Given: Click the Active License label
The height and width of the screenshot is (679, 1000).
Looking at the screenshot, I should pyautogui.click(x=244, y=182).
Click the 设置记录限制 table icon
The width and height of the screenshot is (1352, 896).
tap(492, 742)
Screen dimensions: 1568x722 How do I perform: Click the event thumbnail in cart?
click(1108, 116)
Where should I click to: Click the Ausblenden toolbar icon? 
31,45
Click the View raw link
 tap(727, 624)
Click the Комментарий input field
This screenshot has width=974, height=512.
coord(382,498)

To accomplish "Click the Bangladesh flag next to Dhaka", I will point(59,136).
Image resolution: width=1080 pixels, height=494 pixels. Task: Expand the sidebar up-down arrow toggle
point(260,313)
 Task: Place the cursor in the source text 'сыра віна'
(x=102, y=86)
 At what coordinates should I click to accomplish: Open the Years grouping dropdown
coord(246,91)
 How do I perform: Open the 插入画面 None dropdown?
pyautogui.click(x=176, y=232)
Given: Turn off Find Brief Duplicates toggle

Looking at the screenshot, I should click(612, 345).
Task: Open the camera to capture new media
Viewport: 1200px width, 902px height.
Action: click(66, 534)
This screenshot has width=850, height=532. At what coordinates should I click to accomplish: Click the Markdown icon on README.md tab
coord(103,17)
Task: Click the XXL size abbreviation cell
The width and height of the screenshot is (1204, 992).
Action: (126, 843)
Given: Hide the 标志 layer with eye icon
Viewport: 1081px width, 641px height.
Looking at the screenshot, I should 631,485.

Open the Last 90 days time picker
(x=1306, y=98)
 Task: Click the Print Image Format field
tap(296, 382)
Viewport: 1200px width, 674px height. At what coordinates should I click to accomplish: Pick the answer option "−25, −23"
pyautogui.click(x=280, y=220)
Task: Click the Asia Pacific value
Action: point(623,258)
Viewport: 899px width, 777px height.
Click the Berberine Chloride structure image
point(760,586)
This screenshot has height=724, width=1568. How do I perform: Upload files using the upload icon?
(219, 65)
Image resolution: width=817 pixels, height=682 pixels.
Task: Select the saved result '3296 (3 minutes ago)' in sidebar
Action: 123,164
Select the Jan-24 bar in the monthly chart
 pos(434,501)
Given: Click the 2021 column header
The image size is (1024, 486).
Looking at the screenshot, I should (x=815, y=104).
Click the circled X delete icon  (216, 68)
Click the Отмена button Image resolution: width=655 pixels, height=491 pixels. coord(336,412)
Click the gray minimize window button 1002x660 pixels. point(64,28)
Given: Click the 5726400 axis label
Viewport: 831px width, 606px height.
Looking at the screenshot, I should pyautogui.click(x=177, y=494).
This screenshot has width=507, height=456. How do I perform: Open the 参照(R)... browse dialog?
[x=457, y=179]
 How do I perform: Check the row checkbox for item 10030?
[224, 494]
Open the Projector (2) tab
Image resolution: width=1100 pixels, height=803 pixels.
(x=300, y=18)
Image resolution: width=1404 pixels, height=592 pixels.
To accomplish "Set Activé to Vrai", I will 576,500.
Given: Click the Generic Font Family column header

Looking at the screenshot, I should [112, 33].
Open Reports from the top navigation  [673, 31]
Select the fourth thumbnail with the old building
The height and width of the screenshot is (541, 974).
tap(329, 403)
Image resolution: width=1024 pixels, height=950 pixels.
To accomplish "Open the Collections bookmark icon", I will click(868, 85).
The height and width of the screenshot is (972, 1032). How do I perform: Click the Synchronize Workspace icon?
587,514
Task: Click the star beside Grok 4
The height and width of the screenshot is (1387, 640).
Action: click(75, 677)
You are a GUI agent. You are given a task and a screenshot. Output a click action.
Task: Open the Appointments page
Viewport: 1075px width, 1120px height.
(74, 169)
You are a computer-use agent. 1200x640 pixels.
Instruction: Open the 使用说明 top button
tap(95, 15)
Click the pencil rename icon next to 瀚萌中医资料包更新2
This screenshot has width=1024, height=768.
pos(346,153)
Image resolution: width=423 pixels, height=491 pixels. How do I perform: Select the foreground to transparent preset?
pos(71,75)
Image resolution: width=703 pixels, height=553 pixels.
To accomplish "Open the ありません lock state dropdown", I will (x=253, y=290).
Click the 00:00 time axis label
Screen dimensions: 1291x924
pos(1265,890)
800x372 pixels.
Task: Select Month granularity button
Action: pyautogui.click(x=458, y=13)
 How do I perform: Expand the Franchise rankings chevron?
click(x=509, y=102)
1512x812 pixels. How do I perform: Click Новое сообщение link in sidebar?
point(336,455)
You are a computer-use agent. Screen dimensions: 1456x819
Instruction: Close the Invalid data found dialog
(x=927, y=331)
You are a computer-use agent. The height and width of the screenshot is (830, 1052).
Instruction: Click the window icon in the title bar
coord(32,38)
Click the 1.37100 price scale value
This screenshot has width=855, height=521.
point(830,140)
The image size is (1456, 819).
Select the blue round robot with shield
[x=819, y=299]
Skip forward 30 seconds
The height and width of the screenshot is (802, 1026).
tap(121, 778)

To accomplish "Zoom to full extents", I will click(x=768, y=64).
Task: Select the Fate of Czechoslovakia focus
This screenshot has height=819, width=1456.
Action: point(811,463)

■ **Goal**: Copy out every one of the records above word for word.

■ **Solved exercise**:
Given: Click the Active License label
The height and width of the screenshot is (679, 1000).
Looking at the screenshot, I should pyautogui.click(x=244, y=182).
Click the 设置记录限制 table icon
The width and height of the screenshot is (1352, 896).
tap(492, 742)
Screen dimensions: 1568x722 How do I perform: Click the event thumbnail in cart?
click(1108, 116)
Where should I click to: Click the Ausblenden toolbar icon? 
31,45
Click the View raw link
 tap(727, 624)
Click the Комментарий input field
This screenshot has width=974, height=512.
coord(382,498)

To accomplish "Click the Bangladesh flag next to Dhaka", I will point(59,136).
Image resolution: width=1080 pixels, height=494 pixels. Task: Expand the sidebar up-down arrow toggle
point(260,313)
 Task: Place the cursor in the source text 'сыра віна'
(x=102, y=86)
 At what coordinates should I click to accomplish: Open the Years grouping dropdown
coord(246,91)
 How do I perform: Open the 插入画面 None dropdown?
pyautogui.click(x=176, y=232)
Given: Turn off Find Brief Duplicates toggle

Looking at the screenshot, I should click(612, 345).
Task: Open the camera to capture new media
Viewport: 1200px width, 902px height.
Action: click(66, 534)
This screenshot has width=850, height=532. At what coordinates should I click to accomplish: Click the Markdown icon on README.md tab
coord(103,17)
Task: Click the XXL size abbreviation cell
The width and height of the screenshot is (1204, 992).
Action: (126, 843)
Given: Hide the 标志 layer with eye icon
Viewport: 1081px width, 641px height.
Looking at the screenshot, I should 631,485.

Open the Last 90 days time picker
(x=1306, y=98)
 Task: Click the Print Image Format field
tap(296, 382)
Viewport: 1200px width, 674px height. At what coordinates should I click to accomplish: Pick the answer option "−25, −23"
pyautogui.click(x=280, y=220)
Task: Click the Asia Pacific value
Action: point(623,258)
Viewport: 899px width, 777px height.
Click the Berberine Chloride structure image
point(760,586)
This screenshot has height=724, width=1568. How do I perform: Upload files using the upload icon?
(219, 65)
Image resolution: width=817 pixels, height=682 pixels.
Task: Select the saved result '3296 (3 minutes ago)' in sidebar
Action: 123,164
Select the Jan-24 bar in the monthly chart
 pos(434,501)
Given: Click the 2021 column header
The image size is (1024, 486).
Looking at the screenshot, I should (x=815, y=104).
Click the circled X delete icon  (216, 68)
Click the Отмена button Image resolution: width=655 pixels, height=491 pixels. coord(336,412)
Click the gray minimize window button 1002x660 pixels. point(64,28)
Given: Click the 5726400 axis label
Viewport: 831px width, 606px height.
Looking at the screenshot, I should pyautogui.click(x=177, y=494).
This screenshot has width=507, height=456. How do I perform: Open the 参照(R)... browse dialog?
[x=457, y=179]
 How do I perform: Check the row checkbox for item 10030?
[224, 494]
Open the Projector (2) tab
Image resolution: width=1100 pixels, height=803 pixels.
(x=300, y=18)
Image resolution: width=1404 pixels, height=592 pixels.
To accomplish "Set Activé to Vrai", I will 576,500.
Given: Click the Generic Font Family column header

Looking at the screenshot, I should [112, 33].
Open Reports from the top navigation  [673, 31]
Select the fourth thumbnail with the old building
The height and width of the screenshot is (541, 974).
tap(329, 403)
Image resolution: width=1024 pixels, height=950 pixels.
To accomplish "Open the Collections bookmark icon", I will click(868, 85).
The height and width of the screenshot is (972, 1032). How do I perform: Click the Synchronize Workspace icon?
587,514
Task: Click the star beside Grok 4
The height and width of the screenshot is (1387, 640).
Action: click(75, 677)
You are a GUI agent. You are given a task and a screenshot. Output a click action.
Task: Open the Appointments page
Viewport: 1075px width, 1120px height.
(74, 169)
You are a computer-use agent. 1200x640 pixels.
Instruction: Open the 使用说明 top button
tap(95, 15)
Click the pencil rename icon next to 瀚萌中医资料包更新2
This screenshot has width=1024, height=768.
pos(346,153)
Image resolution: width=423 pixels, height=491 pixels. How do I perform: Select the foreground to transparent preset?
pos(71,75)
Image resolution: width=703 pixels, height=553 pixels.
To accomplish "Open the ありません lock state dropdown", I will (x=253, y=290).
Click the 00:00 time axis label
Screen dimensions: 1291x924
pos(1265,890)
800x372 pixels.
Task: Select Month granularity button
Action: pyautogui.click(x=458, y=13)
 How do I perform: Expand the Franchise rankings chevron?
click(x=509, y=102)
1512x812 pixels. How do I perform: Click Новое сообщение link in sidebar?
point(336,455)
You are a computer-use agent. Screen dimensions: 1456x819
Instruction: Close the Invalid data found dialog
(x=927, y=331)
You are a computer-use agent. The height and width of the screenshot is (830, 1052).
Instruction: Click the window icon in the title bar
coord(32,38)
Click the 1.37100 price scale value
This screenshot has width=855, height=521.
point(830,140)
The image size is (1456, 819).
Select the blue round robot with shield
[x=819, y=299]
Skip forward 30 seconds
The height and width of the screenshot is (802, 1026).
tap(121, 778)

To accomplish "Zoom to full extents", I will click(x=768, y=64).
Task: Select the Fate of Czechoslovakia focus
This screenshot has height=819, width=1456.
Action: point(811,463)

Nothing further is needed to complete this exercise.